页面:
+ + + + +

Structured Streaming: A Declarative API for Real-Time Applications in Apache Spark译文

下面翻译一下,Spark 2.4 版本后舍弃 Spark Streaming 转向 Structured Streaming的趋势了
Structured Streaming: A Declarative API for Real-Time
Applications in Apache Spark
Abstract
With the ubiquity of real-time data, organizations need streaming systems that are scalable, easy to use, and easy to integrate into business applications. Structured Streaming is a new high-level streaming API in Apache Spark based on our experience with Spark Streaming. Structured Streaming differs from other recent streaming APIs, such as Google Dataflow, in two main ways. First, it is a purely declarative API based on automatically incrementalizing a static relational query (expressed using SQL or DataFrames), in contrast to APIs that ask the user to build a DAG of physical operators.
Second, Structured Streaming aims to support end-to-end real-time applications that integrate streaming with batch and interactive analysis. We found that this integration was often a key challenge in practice. Structured Streaming achieves high performance via Spark SQL’s code generation engine and can outperform Apache Flink by up to 2× and Apache Kafka Streams by 90×. It also offers rich operational features such as rollbacks, code updates, and mixed streaming/batch execution. We describe the system’s design and use cases from several hundred production deployments on Databricks, the largest of which process over 1 PB of data per month.
翻译:
随着实时数据的普遍性,企业也更加需要“流式计算系统”具有更好的可扩展性、容易使用,并且容易整合进业务系统中去。基于我们在Spark Streaming的经验,Structured Streaming在Apache Spark中是一种更高级的流式API。Structured Streaming与近来流行其他流式API,像谷歌的Dataflow,主要有两点不同。
首先,它是一个纯粹的声明式API,基于自动递增静态关系查询(使用SQL或DataFrames表示),而不是要求用户构建物理操作符的DAG的API。
第二,Structured Streaming旨在支持端到端处理真实实时应用,该应用将流与批处理和交互分析集成在一起。在实践时才发现,批流的集成才是真正关键的挑战。Structured Streaming通过Spark SQL代码生成器能够取得很好的表现。我们测试时得到的效果是:它的性能是Flink的两倍,是Apache Kafka Stream的90倍(主要应该是吞吐量上,可参考第9节的具体讲解)。它也提供了丰富的操作特性,比如:回滚,代码更新,混合批处理和流处理。我们从Databricks上的几百个生产部署中描述了系统的设计和用例,其中最大的部署每月处理超过1pb的数据。

+ + + + +

原始数据:
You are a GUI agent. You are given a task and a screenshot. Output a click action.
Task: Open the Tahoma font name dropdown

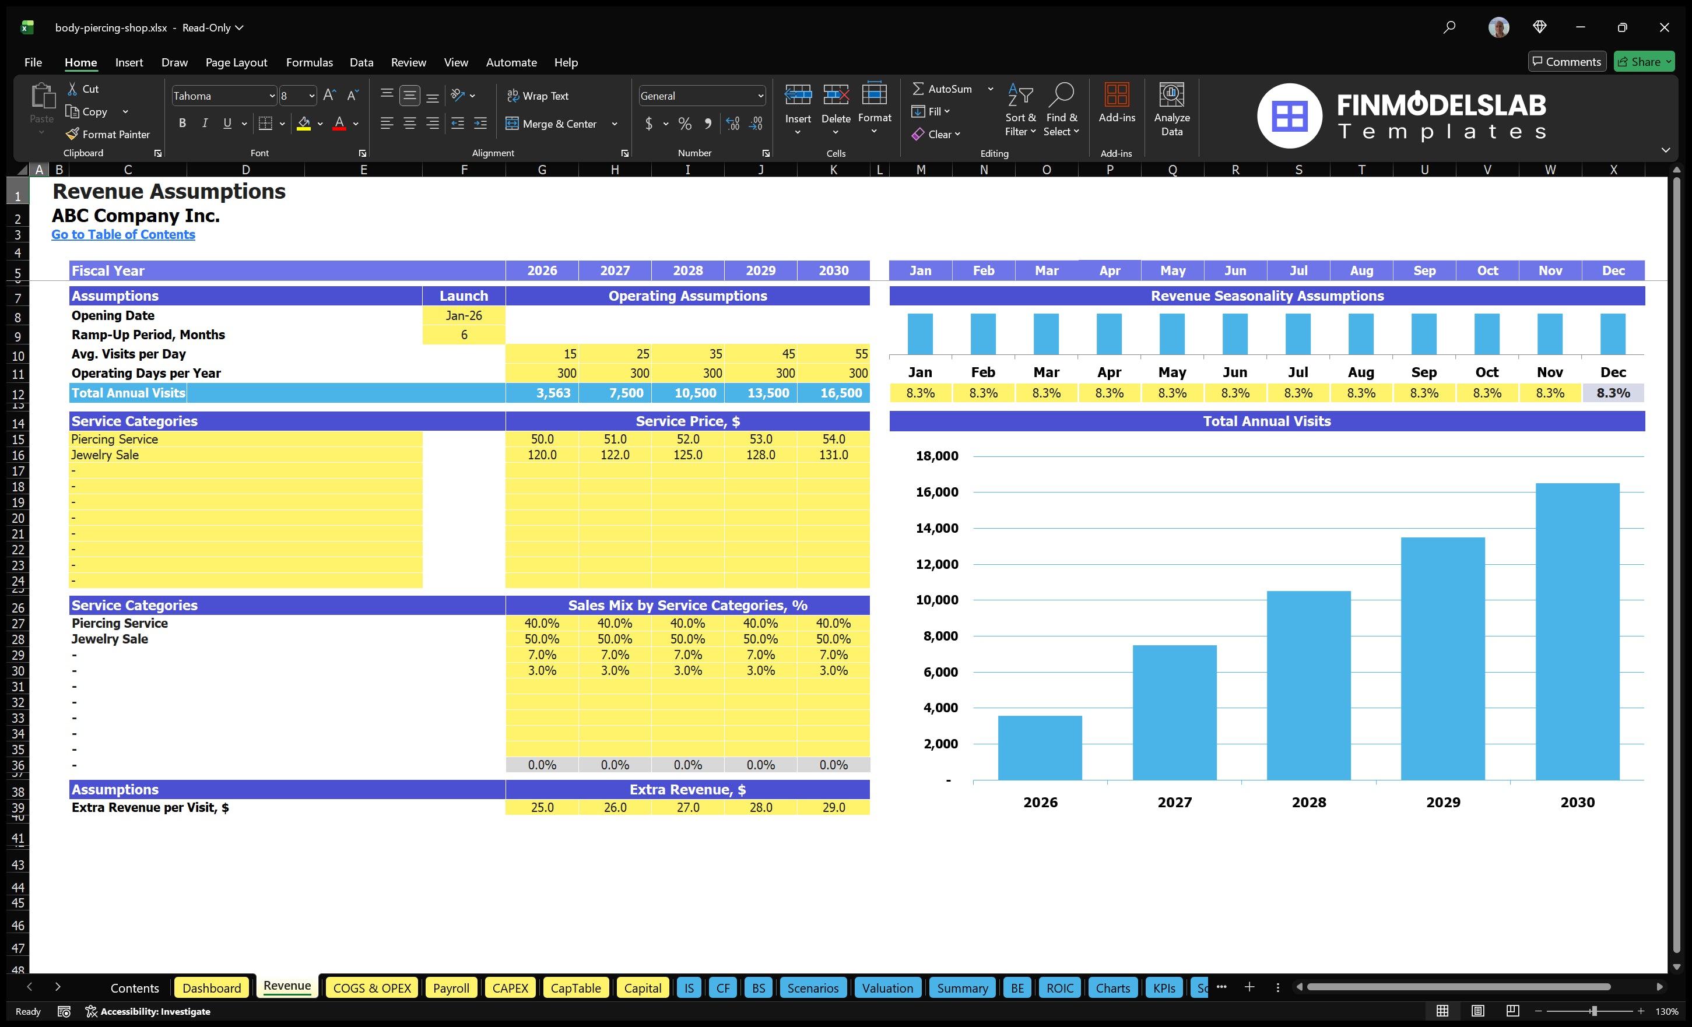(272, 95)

+ + + + +

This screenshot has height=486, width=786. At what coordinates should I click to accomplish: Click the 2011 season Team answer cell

+ + + + +

请一字不改地输出页面中从“Second, Structured Streaming”到“data per month.”之间的文字,首尾两处都包括在内。 上述材料与页面内容互不相关,各自独立。

参考解答:
Second, Structured Streaming aims to support end-to-end real-time applications that integrate streaming with batch and interactive analysis. We found that this integration was often a key challenge in practice. Structured Streaming achieves high performance via Spark SQL’s code generation engine and can outperform Apache Flink by up to 2× and Apache Kafka Streams by 90×. It also offers rich operational features such as rollbacks, code updates, and mixed streaming/batch execution. We describe the system’s design and use cases from several hundred production deployments on Databricks, the largest of which process over 1 PB of data per month.